PASSAGE FOR REVIEW:

Segment Open

Three named breeds are uniquely vulnerable to soring
 

  • The PAST Act specifically bans the use of action devices, weighted shoes, pads, wedges, hoof bands, and other devices or materials in the three named breeds – Tennessee Walking Horses, Racking Horses, and Spotted Saddle Horses – where it’s known that their use is associated with soring. 
     
  • For the other breeds, which do sometimes wear lightly weighted shoes, pads, etc., they’re not being used to cause pain and they wouldn’t produce a Big Lick gait, so the PAST Act doesn’t need to address that.   

 

Alternative bill (S. 1161) doesn’t mean new scientific approach or effective reform
 

  • Those supporting Senator Alexander’s alternative legislation claim it will introduce objective, science-based, peer-reviewed inspection techniques. 
     
  • But the methods now in use already meet the criteria in S. 1161’s definition as objective, science-based, and peer-reviewed.

Segment Closed

WHAT NEEDS TO BE DONE:
Reproduce the stretch of the passage on soring from "Three named breeds are" through "associated with soring.", word for word. The material after this has no connection to the passage on soring.

PROVIDED MATERIAL:
Segment Open

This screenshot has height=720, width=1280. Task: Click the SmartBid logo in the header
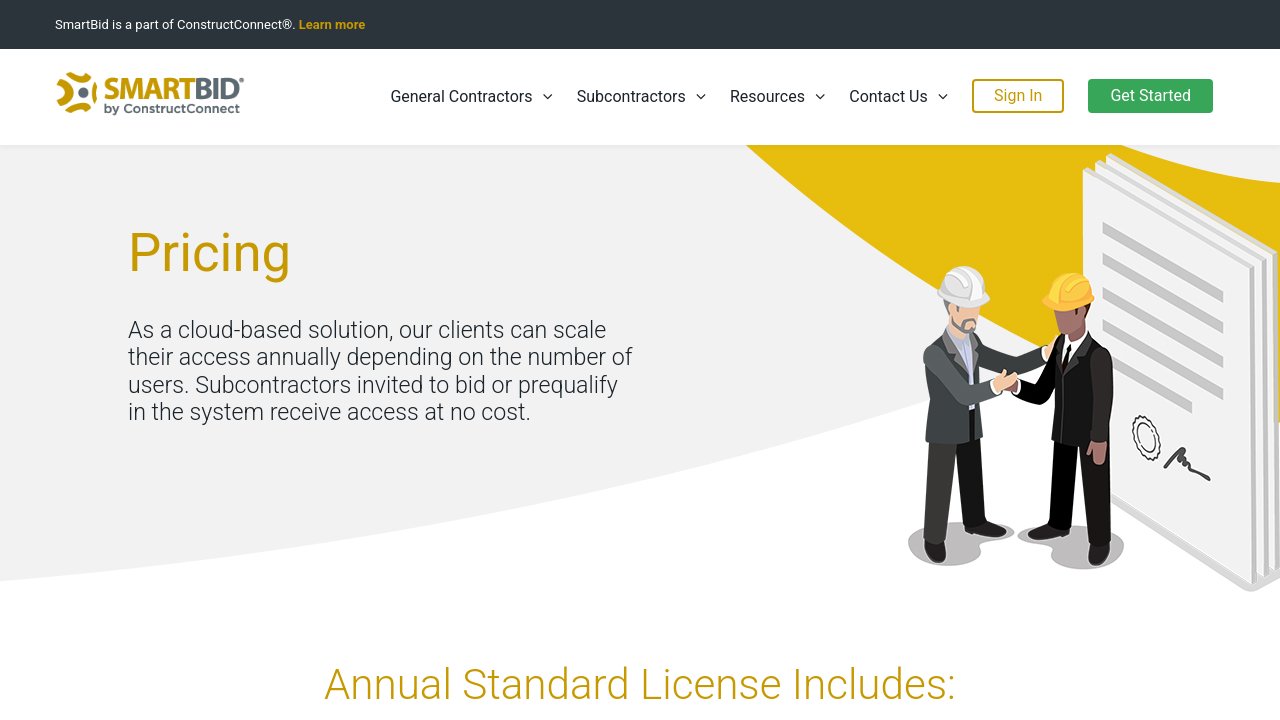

Segment Closed

TASK RESPONSE:
Three named breeds are uniquely vulnerable to soring
 

  • The PAST Act specifically bans the use of action devices, weighted shoes, pads, wedges, hoof bands, and other devices or materials in the three named breeds – Tennessee Walking Horses, Racking Horses, and Spotted Saddle Horses – where it’s known that their use is associated with soring.